In this it has 杭州品茶会所 its parallel with the passion of Love. For the inner mysteries of religion and of sex are hardly to be separated. They are different phases of the one supreme passion of immanent, expanding and uniting life; mysterious breakings of barriers, and burstings forth; expressions of a power which seems to augment continually with the store of the soul’s experience in this world of sense; experience received and hidden beneath the ground of our consciousness. To feel the passion of Love is to discover something of that mystery breaking, in its orgasm, through the narrow completeness and separate finality of that complacent commonplace, which in our ignorance we build so confidently over it, and creating a new life of communion. To feel the passion of religion is to discover more.

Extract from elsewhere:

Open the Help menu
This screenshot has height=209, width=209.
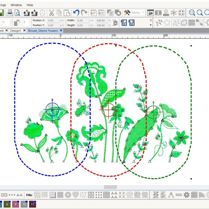click(30, 5)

The relation of the two passions was so evident to Whitman that we may believe it was suggested to his mind by his own experience. In some lives it 杭州夜网spa would appear that the one passion takes the place of the other, so that the ascetics imagine them to be mutually exclusive; but this was certainly not Whitman’s case. Whitman’s mysticism was well-rooted in the life of the senses, and hence its indubitable reality. We have seen that he had had experience of sex-love, and we have found reasons to aver that it was of a noble and honourable order; we have seen this experience followed by an acute crisis and its determination, or at least its suspension, and change of character.